Le déploiement de 150 000 à 200 000 soldats, « pas réaliste »
La question des garanties de sécurité apportée à l’Ukraine a été abordée. Le président Zelensky estime que le maintien d’une paix éventuelle avec la Russie exigerait la présence d’une force d’interposition de 150 000 à 200 000 soldats. Emmanuel Macron répond qu’un tel déploiement serait « irréaliste », ajoutant : « Nous devons faire des choses appropriées, réalistes, bien pensées, mesurées et négociées. »
S’agissant de la menace de Trump d’annexer le Groenland, le président Macron joue au plus fin : il juge « respectables » les inquiétudes du président américain concernant la sécurité des routes maritimes dans l’Arctique, mais propose de les traiter collectivement par les alliés de l’Otan. Il rappelle aussi que l’unilatéralisme américain n’a pas commencé avec Donald Trump, évoquant, par exemple, les décisions de Joe Biden de se retirer d’Afghanistan sans prévenir les alliés ou de l’affaire des sous-marins nucléaires australiens, un contrat subtilisé à la France.

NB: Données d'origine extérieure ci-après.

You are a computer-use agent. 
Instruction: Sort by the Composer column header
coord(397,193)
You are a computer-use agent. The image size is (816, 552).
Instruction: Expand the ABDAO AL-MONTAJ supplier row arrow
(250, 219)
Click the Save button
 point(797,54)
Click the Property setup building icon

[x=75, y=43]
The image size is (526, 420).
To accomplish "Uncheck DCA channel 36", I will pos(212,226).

Macron met en garde contre la dépendance aux armes américaines
Le chef de l’État français place la défense européenne au cœur de ses préoccupations. Il appelle ses partenaires à développer une base industrielle et technologique de défense européenne entièrement intégrée, dépassant la simple question des budgets. Une fois de plus, il met en garde contre une dépendance excessive aux équipements américains, promouvant notamment le système de défense antiaérienne franco-italien SAMP-T qu’il juge supérieur au Patriot américain. Pour financer ce renforcement militaire, il évoque, au titre des « solutions de financement innovantes », la possibilité d’emprunts communs européens sur le modèle de ceux réalisés pendant la pandémie.

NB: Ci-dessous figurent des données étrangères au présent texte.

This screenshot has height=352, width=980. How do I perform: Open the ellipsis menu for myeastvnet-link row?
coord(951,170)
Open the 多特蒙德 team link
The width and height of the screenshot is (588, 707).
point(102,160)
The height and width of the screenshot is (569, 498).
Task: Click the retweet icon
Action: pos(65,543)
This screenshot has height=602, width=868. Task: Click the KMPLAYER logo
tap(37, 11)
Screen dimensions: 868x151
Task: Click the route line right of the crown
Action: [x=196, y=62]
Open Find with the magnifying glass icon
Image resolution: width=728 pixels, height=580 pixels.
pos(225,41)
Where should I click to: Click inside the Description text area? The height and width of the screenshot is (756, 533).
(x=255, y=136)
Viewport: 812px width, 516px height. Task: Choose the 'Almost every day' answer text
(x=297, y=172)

Sur le plan économique, Macron plaide pour une refonte complète du cadre fiscal européen établi en 1992, qu’il qualifie d’« obsolète ». Il souligne que l’Europe est « sous-exploitée » en termes de capacité d’endettement, alors qu’elle fait face à des besoins d’investissement majeurs dans les technologies émergentes, notamment l’intelligence artificielle, la transition écologique et la sécurité. Le président français appelle également à un allègement réglementaire, critiquant notamment la CSRD, la directive européenne sur la durabilité des entreprises, et les amendes « folles » (sic) prévues pour les constructeurs automobiles ne respectant pas les quotas de véhicules électriques.

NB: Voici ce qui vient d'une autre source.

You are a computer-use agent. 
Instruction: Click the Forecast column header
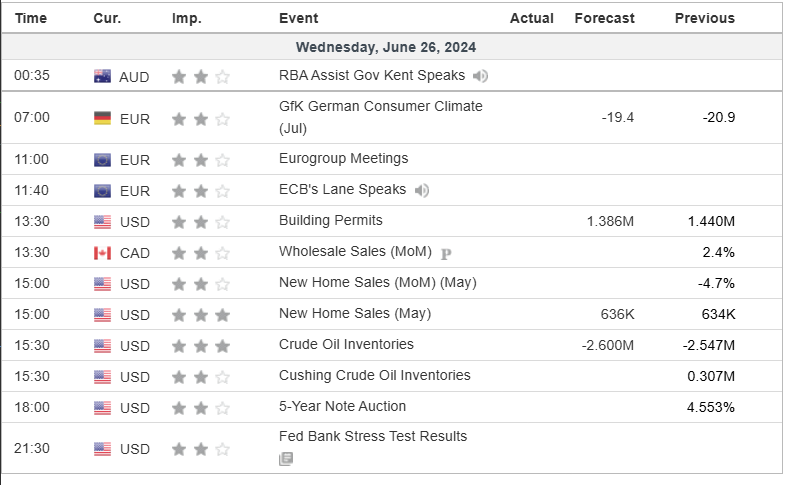click(x=604, y=18)
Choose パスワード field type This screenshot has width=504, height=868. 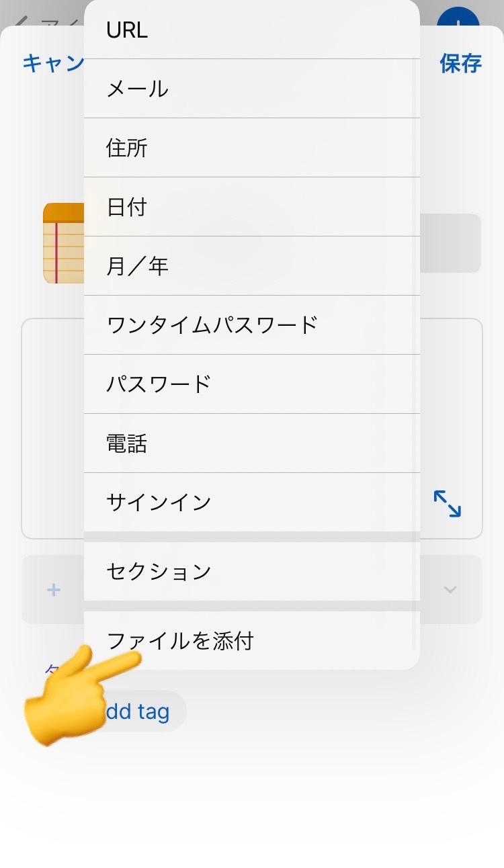(x=251, y=384)
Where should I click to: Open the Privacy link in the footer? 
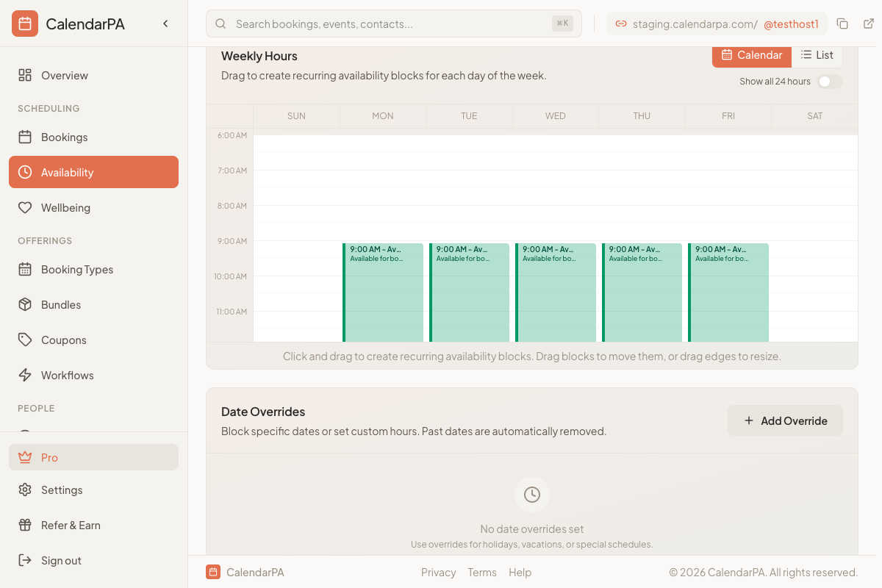tap(438, 572)
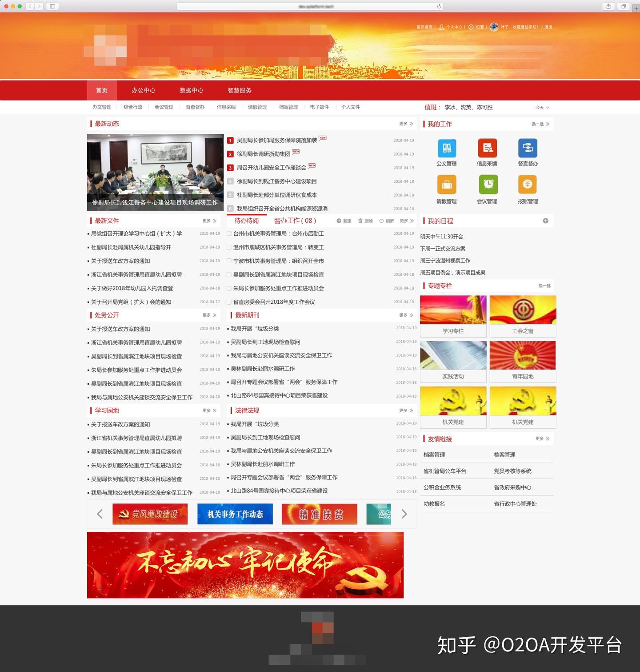This screenshot has height=672, width=640.
Task: Open the 公文管理 icon in 我的工作
Action: (447, 149)
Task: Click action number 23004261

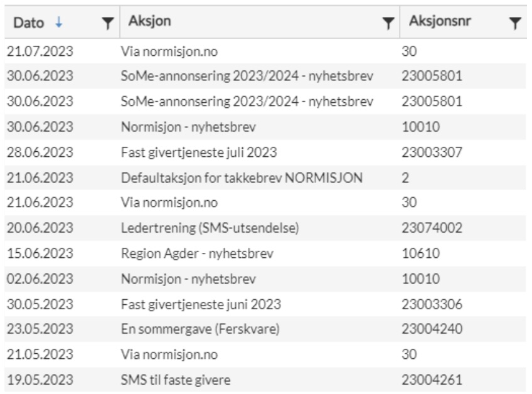Action: tap(432, 380)
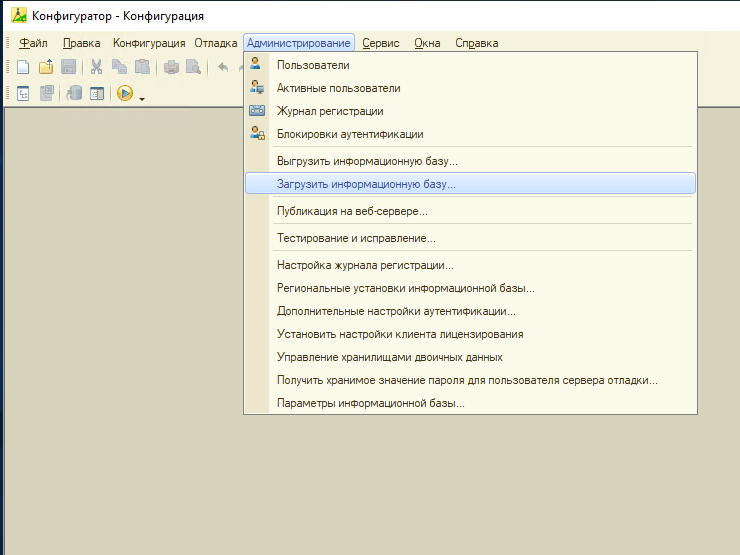Image resolution: width=740 pixels, height=555 pixels.
Task: Click the Print toolbar icon
Action: coord(171,67)
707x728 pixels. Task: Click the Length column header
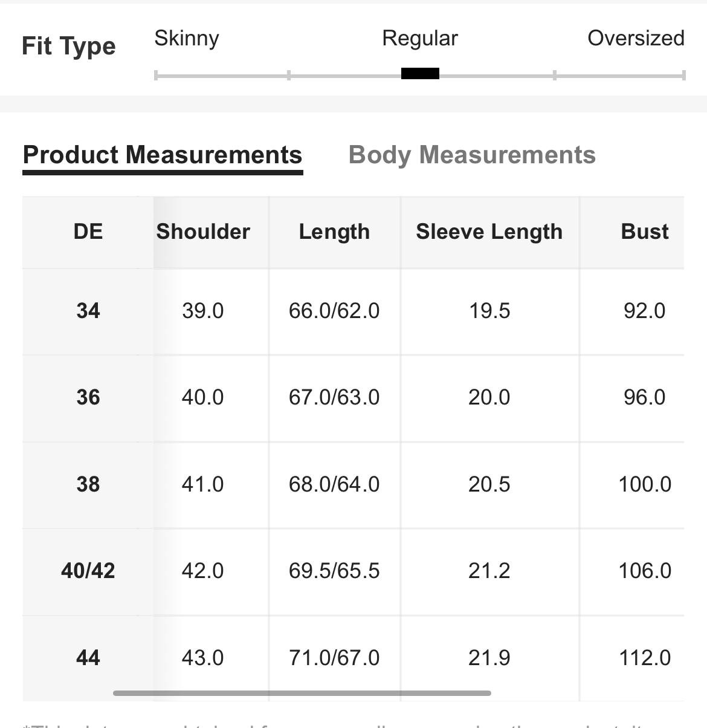click(x=334, y=232)
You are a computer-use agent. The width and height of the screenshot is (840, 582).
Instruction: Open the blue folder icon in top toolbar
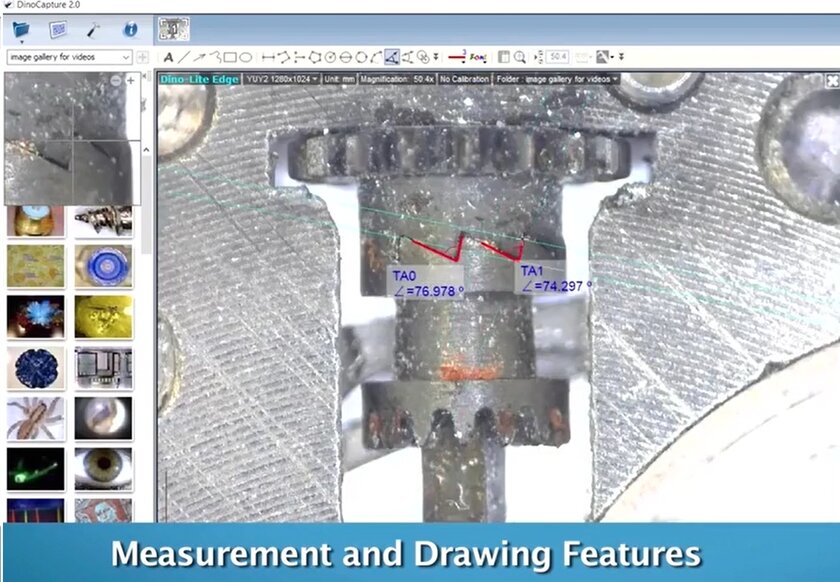coord(21,29)
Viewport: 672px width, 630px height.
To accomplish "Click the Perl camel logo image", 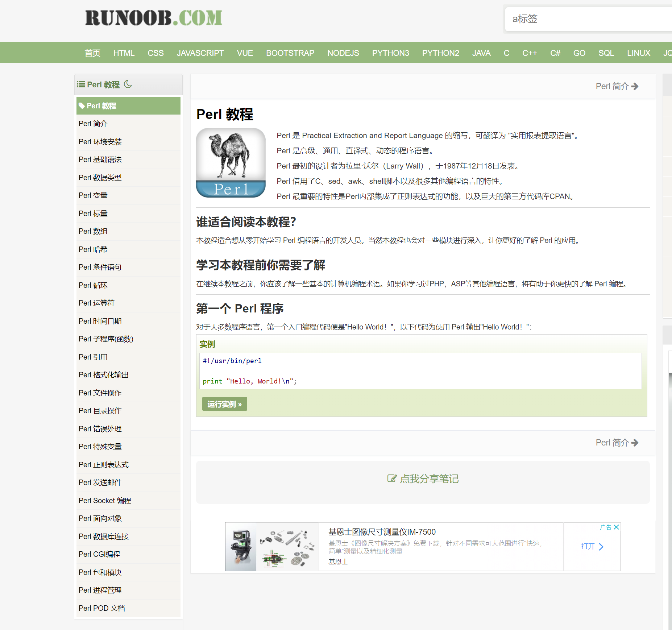I will [231, 163].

Pas de négociations sans l’Ukraine et les Européens
Plusieurs dirigeants européens se sont exprimés jeudi. Pour Antonio Costa, le président du Conseil européen, « il n’y aura pas de négociations crédibles et fructueuses, pas de paix durable, sans l’Ukraine et sans l’UE ». Le Premier ministre polonais, Donald Tusk, qui assure la présidence tournante, a appelé plusieurs de ses homologues (dont le chancelier allemand Olaf Scholz, le Suédois Ulf Kristersson, Friedrich Merz, le patron de la CDU, et Volodymyr Zelensky), le message, dit-il, est « clair ». Selon lui, « l’Ukraine, l’Europe et les États-Unis doivent être pleinement unis et s’engager dans des pourparlers de paix. »
Kaja Kallas, la haute représentante de l’UE pour les affaires étrangères, s’est exprimée avant la réunion à l’Otan en réaction à la position américaine d’exclure toute adhésion de l’Ukraine à l’Otan. « Nous ne devrions rien exclure avant même que les négociations n’aient commencé, a-t-elle déclaré. Il est clair que tout accord conclu dans notre dos ne fonctionnera pas. Vous avez besoin des Européens, vous avez besoin des Ukrainiens. » Le président Macron note que le refus d’une adhésion de l’Ukraine à l’Otan avait été exprimé par Pete Hegseth (secrétaire à la Défense) et non par le président Trump lui-même. Comme s’il voulait y voir une marge de manœuvre.